» **Document passage**:
Current best practices for training LLMs from scratch

Current best practices for training LLMs from scratch

BIAS AND TOXICITY

There are potential risks associated with large-scale, general-purpose language models trained on web text. Which is to say: humans have biases, those biases make their way into data, and models that learn from that data can inherit those biases. In addition to perpetuating or exacerbating social stereotypes, you want to ensure your LLM doesn’t memorize and reveal private information.

It’s essential to analyze and document such potential undesirable associations and risks through transparency artifacts such as model cards.

Similar to performance benchmarks, a set of community-developed bias and toxicity benchmarks are available for assessing the potential harm of LLM models. Typical benchmarks include:

  • Hate speech detection: The ETHOS dataset can help measure the ability of LLM models to identify whether or not certain English statements are racist or sexist.
  • Social bias detection: CrowSPairs is a benchmark aiming to measure intrasentence level biases in 9 categories: gender, religion, race/color, sexual orientation, age, nationality, disability, physical appearance, and socioeconomic status; StereoSet benchmark measures stereotypical bias across these categories.

» **Your tasks**:
#1 Translate this sentence from the section on bias and toxicity into Spanish: "It’s essential to analyze and document such potential undesirable associations and risks through transparency artifacts such as model cards."
#2 Reproduce the part of the section on bias and toxicity starting at "It’s essential to" and ending at "across these categories.".
#3 Summarize the section on bias and toxicity in two sentences.

» **Data supplied**:
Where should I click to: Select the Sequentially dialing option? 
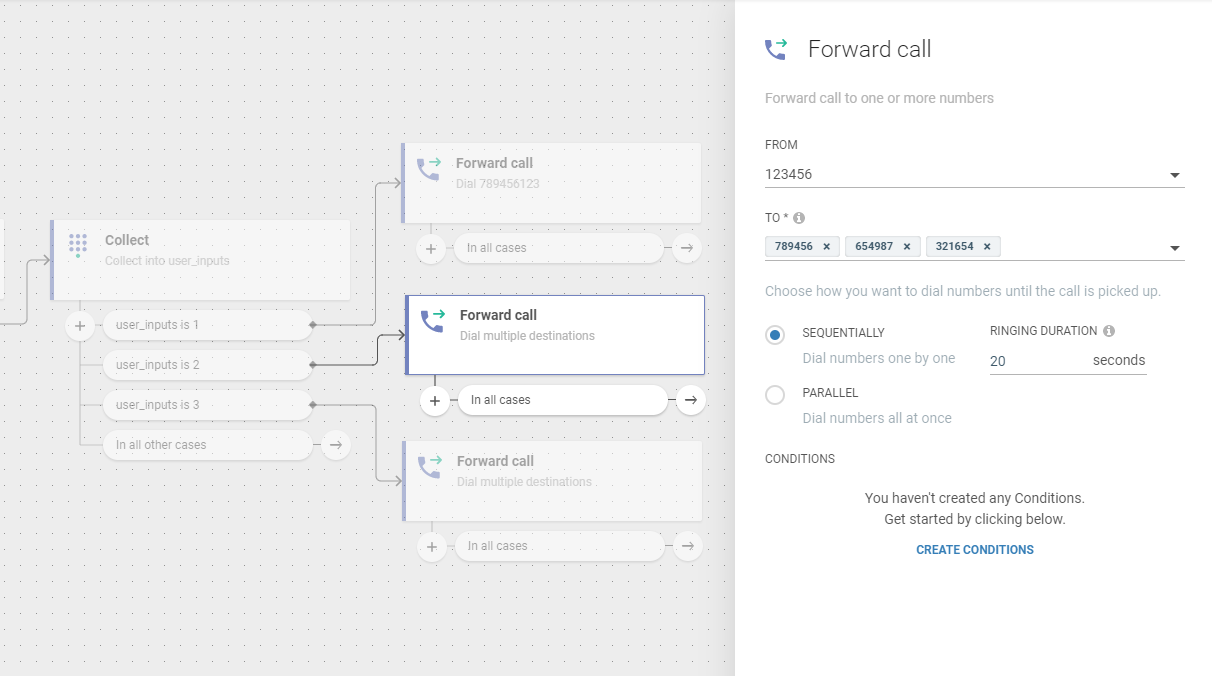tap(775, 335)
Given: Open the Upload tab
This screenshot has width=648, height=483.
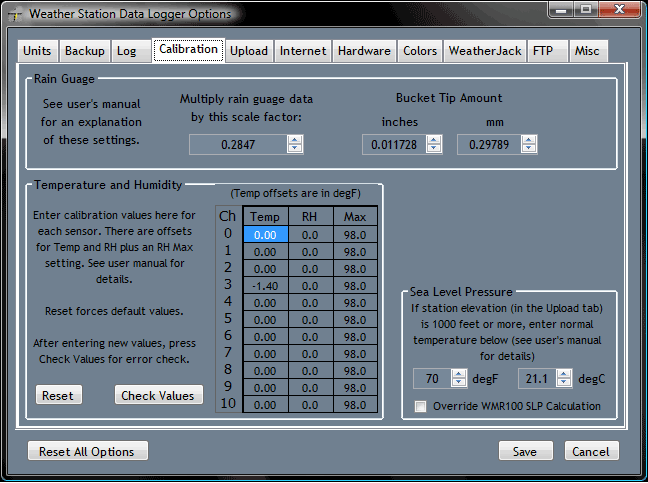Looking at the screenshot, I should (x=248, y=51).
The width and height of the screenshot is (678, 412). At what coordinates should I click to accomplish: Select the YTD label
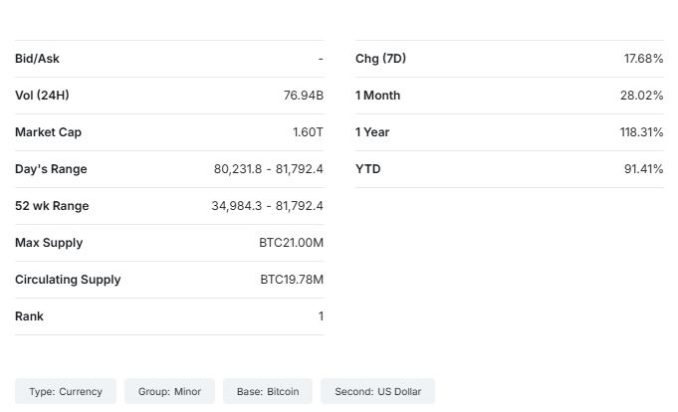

» **Activity answers**:
#1 Es esencial analizar y documentar esas posibles asociaciones y riesgos indeseables mediante artefactos de transparencia, como las tarjetas de modelo.

#2
It’s essential to analyze and document such potential undesirable associations and risks through transparency artifacts such as model cards.

Similar to performance benchmarks, a set of community-developed bias and toxicity benchmarks are available for assessing the potential harm of LLM models. Typical benchmarks include:

  • Hate speech detection: The ETHOS dataset can help measure the ability of LLM models to identify whether or not certain English statements are racist or sexist.
  • Social bias detection: CrowSPairs is a benchmark aiming to measure intrasentence level biases in 9 categories: gender, religion, race/color, sexual orientation, age, nationality, disability, physical appearance, and socioeconomic status; StereoSet benchmark measures stereotypical bias across these categories.

#3 Large-scale, general-purpose language models trained on web text can inherit human biases from their data and may memorize and reveal private information, and these risks should be analyzed and documented through transparency artifacts such as model cards. Community-developed benchmarks help assess such harms, including the ETHOS dataset for hate speech detection and CrowSPairs and StereoSet for social bias in categories such as gender, religion, and race/color.